To characterize factors associated with hemodynamic failure, and to describe outcomes of patients after repeat stenting.

Materials and methods

We reviewed the initial and follow-up clinical, venographic, and hemodynamic data in 39 patients with IIH treated over 17 years with stenting. Thirty-two had follow-up angiographic and hemodynamic data at 1–99 months (mean 27.6, median 19.5 months). Eight patients were treated with 12 repeat stenting procedures, including extended stenting into the superior sagittal sinus (SSS).

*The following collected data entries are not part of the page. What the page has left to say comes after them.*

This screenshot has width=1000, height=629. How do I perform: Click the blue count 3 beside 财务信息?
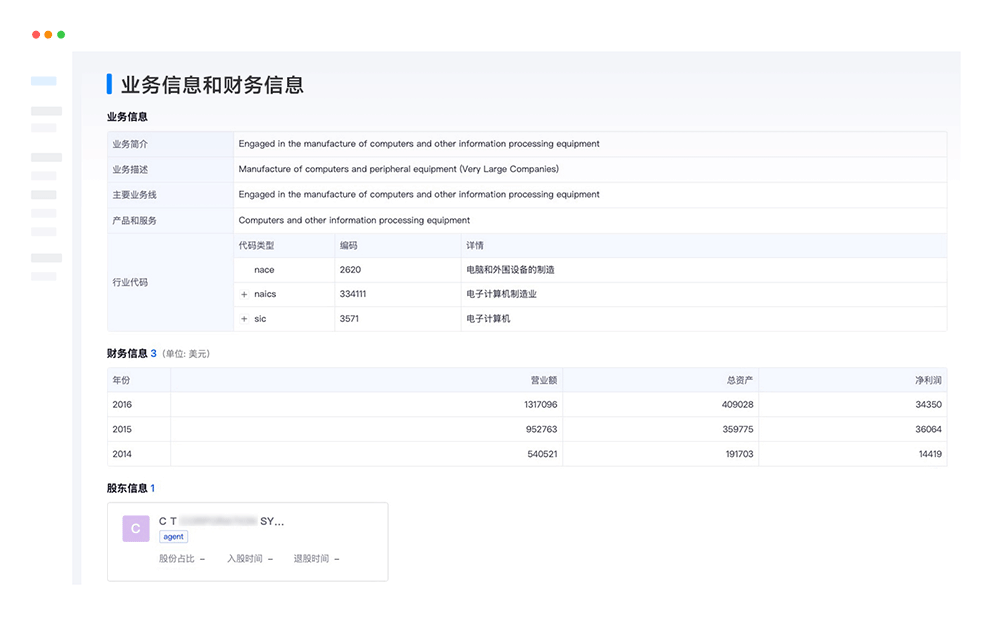coord(155,353)
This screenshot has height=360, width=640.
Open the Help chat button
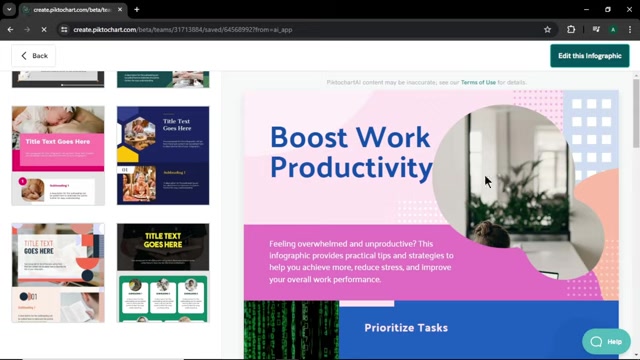coord(606,342)
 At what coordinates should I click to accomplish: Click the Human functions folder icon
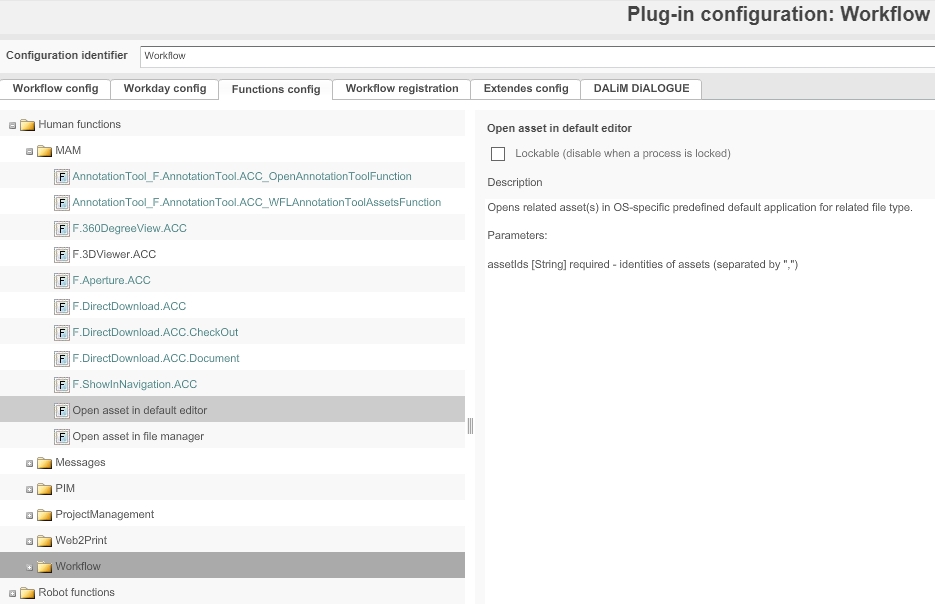[27, 125]
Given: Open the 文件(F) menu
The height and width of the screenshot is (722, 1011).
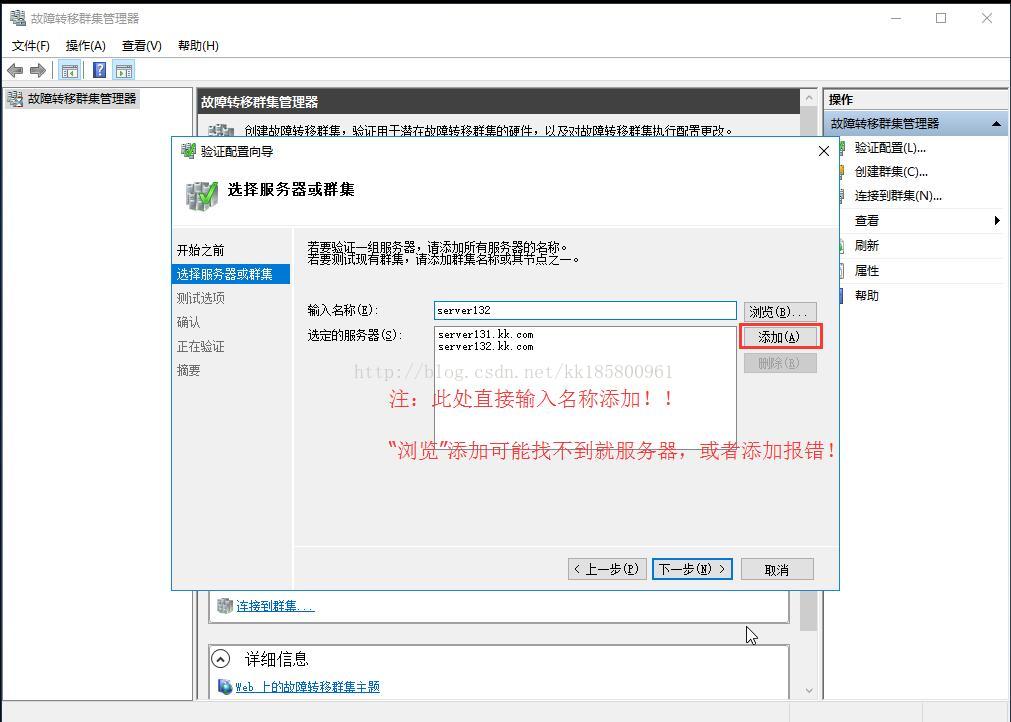Looking at the screenshot, I should point(31,45).
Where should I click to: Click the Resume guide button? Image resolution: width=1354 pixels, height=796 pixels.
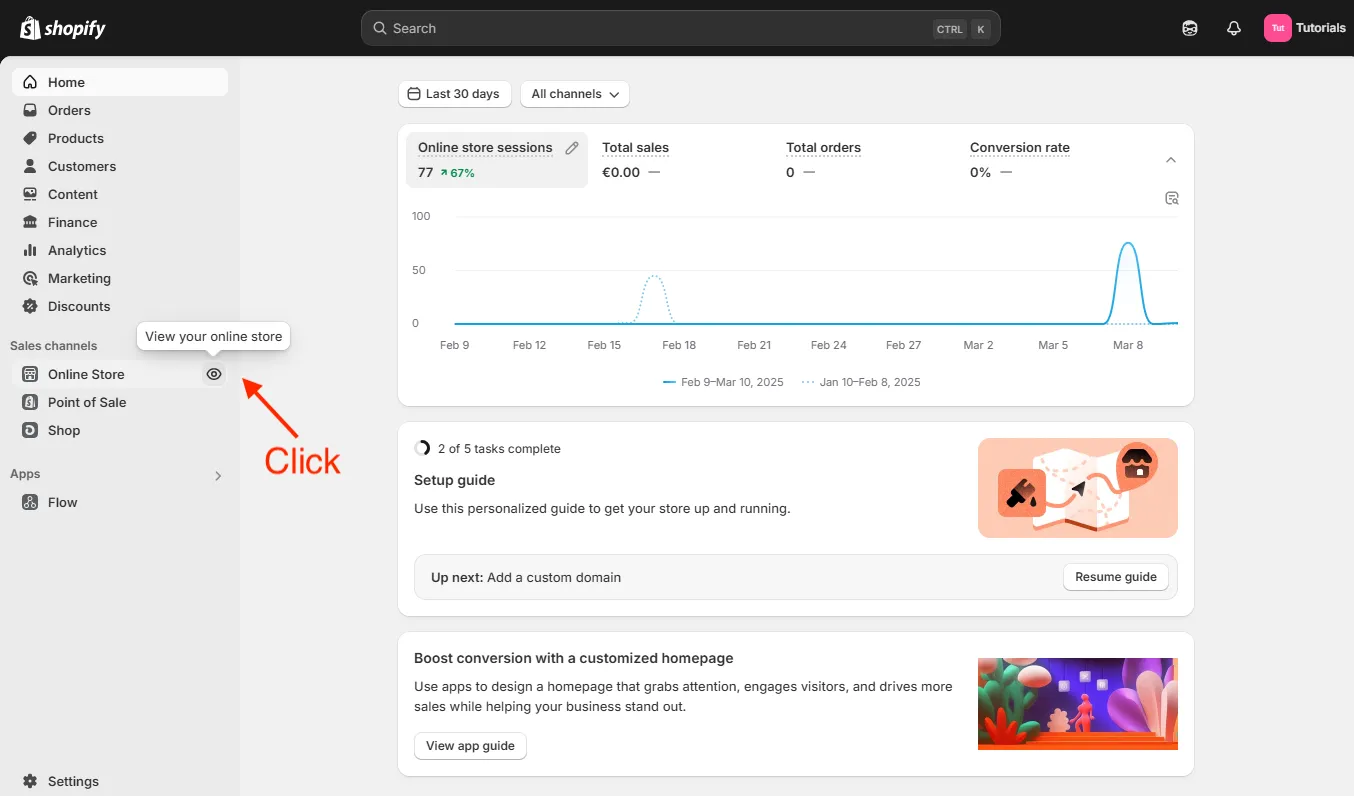1115,577
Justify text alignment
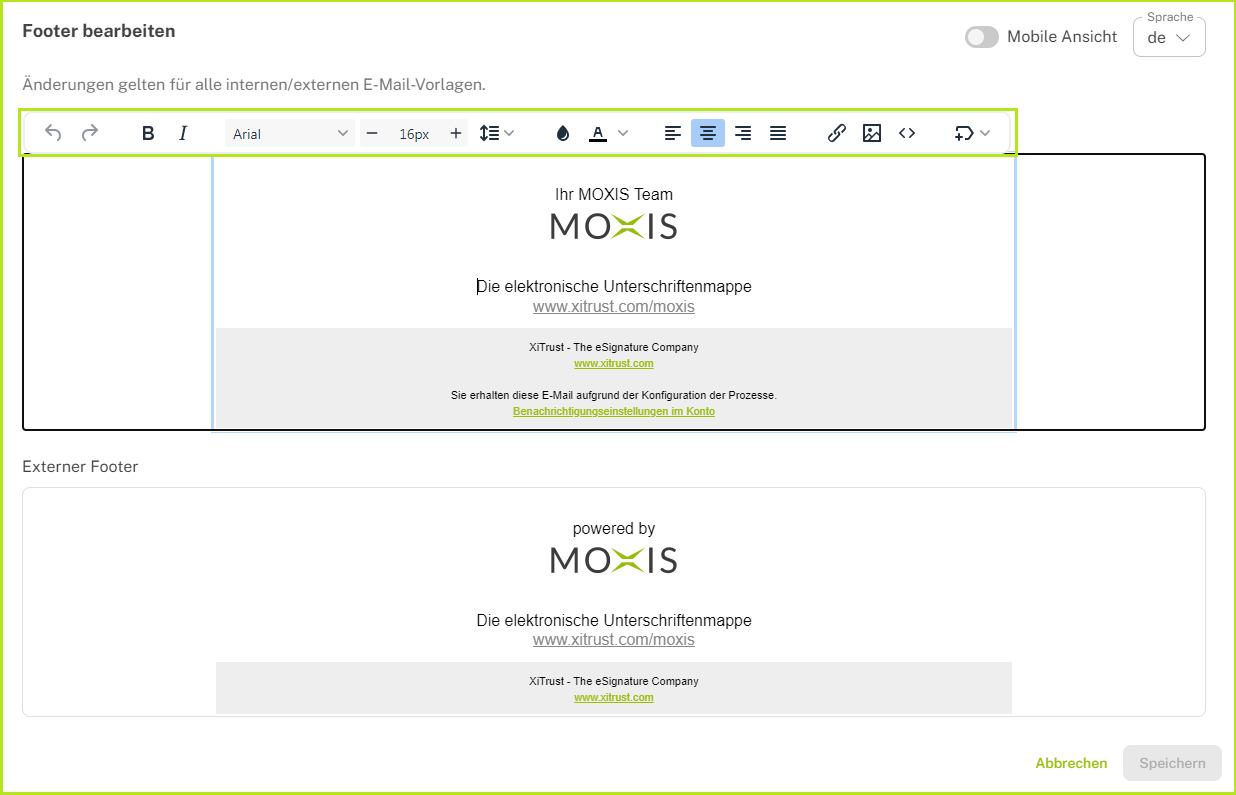This screenshot has width=1236, height=795. 778,133
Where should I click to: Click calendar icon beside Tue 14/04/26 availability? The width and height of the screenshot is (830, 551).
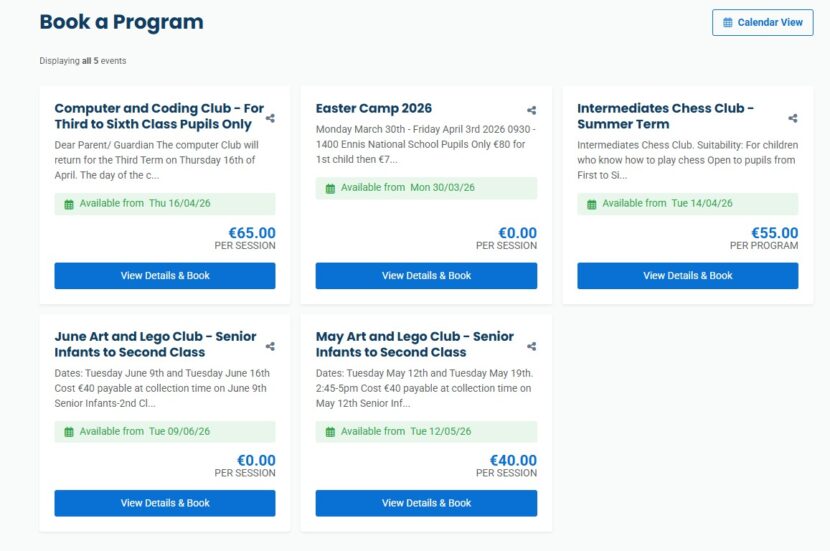pos(591,204)
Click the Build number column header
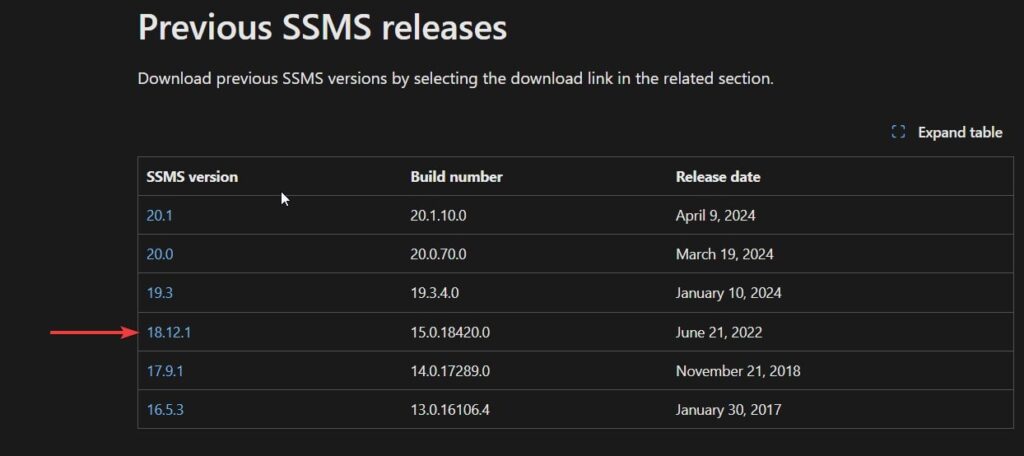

All patients had an initial successful hemodynamic result with the pressure gradient reduced from 10–43 to 0–7 mm Hg. 10/32 patients (31.3%), all women, developed new stenoses in the transverse sinus or posterior SSS above the stent with a recurrent pressure gradient. 7/9 patients with pure extrinsic stenosis of the transverse-sigmoid junction pre-stenting developed new stenoses and hemodynamic failure. All patients with hemodynamic failure who were restented had early and mid-term documented hemodynamic success at 1.7–50 months. They were free from papilledema at 3.8–50 months after the last restenting, and 11.5–99.5 months after initial stent placement (mean 45.3, median 38.5 months).


Pure extrinsic compression of the transverse-sigmoid junction and female gender were strongly associated with hemodynamic failure. Eight patients with hemodynamic failure who were restented had successful control of papilledema, including 4/4 who had extended stenting into the SSS.